- [Extrait du document]:
--------

68e anniversaire de l’assaut de Moncada
26 juillet 1953
Un événement qui a changé le cours de l’histoire
– Granma –
Le 26 juillet 1953, l’attaque de la caserne Moncada à Santiago a ouvert une nouvelle étape dans la lutte de libération nationale de Cuba, qui s’est terminée par le triomphe de la Révolution le 1er janvier 1959.
Deux pièces, l’une servant de salon et de salle à manger et l’autre de chambre à coucher, plus une minuscule salle de bain et une cuisine, formaient l’appartement 603 de l’immeuble du 164, 25e rue, entre O et Infanta, dans le quartier de Vedado de La Havane, où la planification des actions armées qui eurent lieu le 26 juillet 1953 à commencé.

--------

- [Liste]:
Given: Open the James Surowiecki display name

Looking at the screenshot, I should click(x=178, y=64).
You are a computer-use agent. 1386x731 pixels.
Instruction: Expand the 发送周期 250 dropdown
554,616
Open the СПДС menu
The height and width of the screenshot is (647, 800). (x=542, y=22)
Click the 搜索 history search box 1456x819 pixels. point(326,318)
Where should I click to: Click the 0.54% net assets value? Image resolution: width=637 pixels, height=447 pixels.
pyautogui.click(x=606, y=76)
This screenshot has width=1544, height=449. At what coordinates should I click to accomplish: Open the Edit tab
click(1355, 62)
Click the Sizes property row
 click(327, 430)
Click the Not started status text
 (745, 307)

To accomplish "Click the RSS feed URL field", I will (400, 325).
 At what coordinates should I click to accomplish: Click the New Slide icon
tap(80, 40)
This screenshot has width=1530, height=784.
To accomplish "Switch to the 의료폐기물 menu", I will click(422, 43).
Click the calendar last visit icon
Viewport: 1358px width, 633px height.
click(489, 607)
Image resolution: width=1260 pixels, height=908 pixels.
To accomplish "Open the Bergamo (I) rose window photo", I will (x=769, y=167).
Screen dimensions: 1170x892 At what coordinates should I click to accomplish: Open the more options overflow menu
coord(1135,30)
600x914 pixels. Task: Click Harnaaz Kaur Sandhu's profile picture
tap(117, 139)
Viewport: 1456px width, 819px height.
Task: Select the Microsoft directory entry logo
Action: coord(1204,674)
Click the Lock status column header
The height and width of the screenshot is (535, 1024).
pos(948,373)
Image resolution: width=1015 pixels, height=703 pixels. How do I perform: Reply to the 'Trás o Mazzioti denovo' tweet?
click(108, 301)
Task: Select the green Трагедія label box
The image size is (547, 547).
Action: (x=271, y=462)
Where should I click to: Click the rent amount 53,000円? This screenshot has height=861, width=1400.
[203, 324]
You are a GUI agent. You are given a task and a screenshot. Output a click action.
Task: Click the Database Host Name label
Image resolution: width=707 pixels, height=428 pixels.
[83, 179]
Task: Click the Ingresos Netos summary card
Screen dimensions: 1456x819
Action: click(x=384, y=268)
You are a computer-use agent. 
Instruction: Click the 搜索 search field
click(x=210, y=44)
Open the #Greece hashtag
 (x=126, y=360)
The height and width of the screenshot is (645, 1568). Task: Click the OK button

--------

- [Consigne]: Recopiez en entier, sans rien changer, l'extrait sur l'assaut de la caserne Moncada.

- [Résultat]:
68e anniversaire de l’assaut de Moncada
26 juillet 1953
Un événement qui a changé le cours de l’histoire
– Granma –
Le 26 juillet 1953, l’attaque de la caserne Moncada à Santiago a ouvert une nouvelle étape dans la lutte de libération nationale de Cuba, qui s’est terminée par le triomphe de la Révolution le 1er janvier 1959.
Deux pièces, l’une servant de salon et de salle à manger et l’autre de chambre à coucher, plus une minuscule salle de bain et une cuisine, formaient l’appartement 603 de l’immeuble du 164, 25e rue, entre O et Infanta, dans le quartier de Vedado de La Havane, où la planification des actions armées qui eurent lieu le 26 juillet 1953 à commencé.